Here are explained some usefull terms.

PD code and EM code

EM code (Ewing-Millett code) and PD code (planar diagram code) are methods of descirbing knots in detail. To find EM code of your knot diagram:

  • Give each crossing a number,

  • Give each crossing a sign according to,

  • For each crossing:

    • Name “a” direction of outgoing overpassing arc,

    • Name every other direction in a clockwise order “b”, “c” and “d”,

    • In this way, every arc – by which we mean here continuous piece of chain between two neighbour crossings – consists of two ends, each described by a number and a letter.

  • A code for a crossing consists of its number, its sign, and four two-character descriptions of opposite ends of four arcs coming out of the crossing (in order “a”, “b”, “c”, “d”).

  • A code for a structure consists of a list of codes for crossings.

EM code

Finding PD code is easier:

  • Go along the structure according to its orientation and after each crossing asign next number to it (starting from 1).

  • Each crossing is described by “X” symbol with numbers of its neighbouring arcs: counter-clockwise starting from ingoing underpassing.
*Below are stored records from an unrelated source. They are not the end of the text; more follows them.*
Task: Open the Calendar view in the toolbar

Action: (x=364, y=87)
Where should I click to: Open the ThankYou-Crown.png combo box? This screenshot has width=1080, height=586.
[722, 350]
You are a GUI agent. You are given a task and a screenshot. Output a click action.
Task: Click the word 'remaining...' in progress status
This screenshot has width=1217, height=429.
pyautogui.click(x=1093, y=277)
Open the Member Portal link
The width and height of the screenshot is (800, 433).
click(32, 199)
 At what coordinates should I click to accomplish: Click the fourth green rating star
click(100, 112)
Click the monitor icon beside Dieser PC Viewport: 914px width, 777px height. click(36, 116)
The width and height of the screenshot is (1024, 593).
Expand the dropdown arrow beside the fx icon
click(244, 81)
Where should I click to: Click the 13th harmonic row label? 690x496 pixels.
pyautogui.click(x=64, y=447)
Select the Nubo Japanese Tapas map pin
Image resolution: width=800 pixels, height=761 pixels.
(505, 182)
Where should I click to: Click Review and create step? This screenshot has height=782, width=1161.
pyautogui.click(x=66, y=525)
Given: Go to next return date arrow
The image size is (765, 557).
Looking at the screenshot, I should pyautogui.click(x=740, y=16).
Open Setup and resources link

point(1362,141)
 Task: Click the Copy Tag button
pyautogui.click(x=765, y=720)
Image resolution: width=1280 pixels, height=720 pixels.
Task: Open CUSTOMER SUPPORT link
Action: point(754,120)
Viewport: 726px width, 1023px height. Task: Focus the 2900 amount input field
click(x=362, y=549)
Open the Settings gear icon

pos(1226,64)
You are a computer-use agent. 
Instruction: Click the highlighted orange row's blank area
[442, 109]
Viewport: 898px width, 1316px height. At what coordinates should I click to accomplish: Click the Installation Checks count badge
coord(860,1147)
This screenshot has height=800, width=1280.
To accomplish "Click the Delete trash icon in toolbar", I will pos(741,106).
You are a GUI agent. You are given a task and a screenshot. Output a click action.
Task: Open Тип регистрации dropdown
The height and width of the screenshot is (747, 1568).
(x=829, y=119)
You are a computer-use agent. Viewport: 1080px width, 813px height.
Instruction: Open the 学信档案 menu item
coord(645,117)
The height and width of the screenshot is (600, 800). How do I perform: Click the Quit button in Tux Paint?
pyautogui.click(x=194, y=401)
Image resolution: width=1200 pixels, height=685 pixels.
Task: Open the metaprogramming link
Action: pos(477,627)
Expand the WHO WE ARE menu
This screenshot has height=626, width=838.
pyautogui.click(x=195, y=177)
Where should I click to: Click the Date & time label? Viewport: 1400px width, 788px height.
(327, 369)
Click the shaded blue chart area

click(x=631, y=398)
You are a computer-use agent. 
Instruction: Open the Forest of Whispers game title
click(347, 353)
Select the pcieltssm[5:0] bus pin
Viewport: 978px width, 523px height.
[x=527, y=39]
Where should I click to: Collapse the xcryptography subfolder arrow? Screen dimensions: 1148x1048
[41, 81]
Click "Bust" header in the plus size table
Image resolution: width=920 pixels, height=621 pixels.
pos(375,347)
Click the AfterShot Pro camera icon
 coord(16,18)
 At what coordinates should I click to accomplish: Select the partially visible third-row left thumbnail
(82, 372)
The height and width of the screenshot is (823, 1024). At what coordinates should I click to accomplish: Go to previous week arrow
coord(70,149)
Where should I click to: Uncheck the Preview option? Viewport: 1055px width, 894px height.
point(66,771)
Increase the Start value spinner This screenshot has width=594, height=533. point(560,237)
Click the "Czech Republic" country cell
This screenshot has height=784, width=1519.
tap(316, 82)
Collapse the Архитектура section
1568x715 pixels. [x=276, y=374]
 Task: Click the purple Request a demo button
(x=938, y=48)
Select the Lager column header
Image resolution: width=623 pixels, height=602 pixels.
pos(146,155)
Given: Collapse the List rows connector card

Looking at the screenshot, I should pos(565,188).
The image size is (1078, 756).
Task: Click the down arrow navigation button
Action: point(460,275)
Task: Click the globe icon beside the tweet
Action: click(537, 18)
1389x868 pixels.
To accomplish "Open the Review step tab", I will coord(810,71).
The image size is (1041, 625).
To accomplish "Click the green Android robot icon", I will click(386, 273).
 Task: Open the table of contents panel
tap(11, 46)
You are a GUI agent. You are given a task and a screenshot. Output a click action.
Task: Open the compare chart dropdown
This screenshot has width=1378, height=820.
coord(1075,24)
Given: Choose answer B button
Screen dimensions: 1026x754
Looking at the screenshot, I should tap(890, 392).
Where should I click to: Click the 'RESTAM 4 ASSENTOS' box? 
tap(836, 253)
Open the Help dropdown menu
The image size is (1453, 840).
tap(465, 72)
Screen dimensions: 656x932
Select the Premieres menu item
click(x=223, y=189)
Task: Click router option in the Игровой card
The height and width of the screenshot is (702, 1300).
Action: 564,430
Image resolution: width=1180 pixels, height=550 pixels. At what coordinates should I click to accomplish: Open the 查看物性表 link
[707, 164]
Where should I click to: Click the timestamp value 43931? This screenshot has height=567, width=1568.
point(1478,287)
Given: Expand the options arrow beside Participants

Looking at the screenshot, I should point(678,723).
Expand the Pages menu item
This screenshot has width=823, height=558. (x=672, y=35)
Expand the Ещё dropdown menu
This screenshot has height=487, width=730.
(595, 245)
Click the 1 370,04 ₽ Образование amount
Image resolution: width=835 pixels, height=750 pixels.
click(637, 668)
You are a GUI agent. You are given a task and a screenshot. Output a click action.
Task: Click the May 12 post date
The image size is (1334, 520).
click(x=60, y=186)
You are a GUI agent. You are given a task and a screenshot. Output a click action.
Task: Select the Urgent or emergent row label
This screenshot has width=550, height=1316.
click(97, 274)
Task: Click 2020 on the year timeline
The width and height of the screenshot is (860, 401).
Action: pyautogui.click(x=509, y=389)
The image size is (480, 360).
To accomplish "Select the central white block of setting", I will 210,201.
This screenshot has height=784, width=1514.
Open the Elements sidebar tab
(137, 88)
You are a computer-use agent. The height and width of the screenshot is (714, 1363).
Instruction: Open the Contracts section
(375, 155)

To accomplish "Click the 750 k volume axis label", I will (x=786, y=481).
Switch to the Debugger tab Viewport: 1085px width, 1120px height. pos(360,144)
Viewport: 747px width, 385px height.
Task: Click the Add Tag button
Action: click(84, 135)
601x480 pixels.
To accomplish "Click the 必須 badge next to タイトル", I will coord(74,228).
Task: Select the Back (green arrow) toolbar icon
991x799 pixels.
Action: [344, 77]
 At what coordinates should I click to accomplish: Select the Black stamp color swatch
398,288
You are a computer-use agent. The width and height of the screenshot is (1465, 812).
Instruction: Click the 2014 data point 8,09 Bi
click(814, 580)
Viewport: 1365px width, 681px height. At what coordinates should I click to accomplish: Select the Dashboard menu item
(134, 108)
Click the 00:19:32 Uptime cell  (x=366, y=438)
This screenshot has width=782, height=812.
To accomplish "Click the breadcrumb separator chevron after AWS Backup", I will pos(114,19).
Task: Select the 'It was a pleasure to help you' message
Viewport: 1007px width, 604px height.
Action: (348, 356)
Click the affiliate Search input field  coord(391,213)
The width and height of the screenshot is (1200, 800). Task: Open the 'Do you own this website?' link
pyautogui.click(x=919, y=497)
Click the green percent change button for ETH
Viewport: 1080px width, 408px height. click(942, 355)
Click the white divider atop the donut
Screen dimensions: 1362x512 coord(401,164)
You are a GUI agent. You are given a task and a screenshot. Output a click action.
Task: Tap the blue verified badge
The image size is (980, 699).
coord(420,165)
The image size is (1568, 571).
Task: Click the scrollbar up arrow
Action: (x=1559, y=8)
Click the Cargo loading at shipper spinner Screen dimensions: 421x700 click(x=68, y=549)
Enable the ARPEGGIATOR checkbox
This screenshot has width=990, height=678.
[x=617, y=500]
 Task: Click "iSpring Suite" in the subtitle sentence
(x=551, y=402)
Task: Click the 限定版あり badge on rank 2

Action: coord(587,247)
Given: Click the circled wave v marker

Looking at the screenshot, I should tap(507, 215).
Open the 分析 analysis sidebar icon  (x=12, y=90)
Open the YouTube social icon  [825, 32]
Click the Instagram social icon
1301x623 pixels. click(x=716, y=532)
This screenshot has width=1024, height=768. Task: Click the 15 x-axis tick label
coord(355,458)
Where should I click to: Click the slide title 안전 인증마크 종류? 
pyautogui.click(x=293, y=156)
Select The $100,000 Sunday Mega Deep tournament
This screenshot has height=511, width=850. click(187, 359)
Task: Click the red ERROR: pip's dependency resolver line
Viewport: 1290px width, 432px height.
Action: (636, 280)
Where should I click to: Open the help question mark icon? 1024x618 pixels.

  • Structure code is described by a list of its crossings.

In case of spatial graphs (theta-curves, handcuffs) PD code can be extended. In such a case every vertex connected to three arcs is described by “V” symbol with numbers of its neighbouring arcs in any order.

PD code

Reidemeister moves

Set of basic moves that change knot diagram but doesn’t alter knot topology.

Reidemeister moves

Three types of Reidemeister moves

KMT algorithm

Based on Koniaris’s and Muthukamar’s method. This algorithm analyzes all triangles in a chain made by three consecutive points, and removes the middle point in case a given triangle is not intersected by any other segment of the chain. In effect, after a number of iterations, the initial chain is replaced by (much) shorter and simpler chain of the same topological type.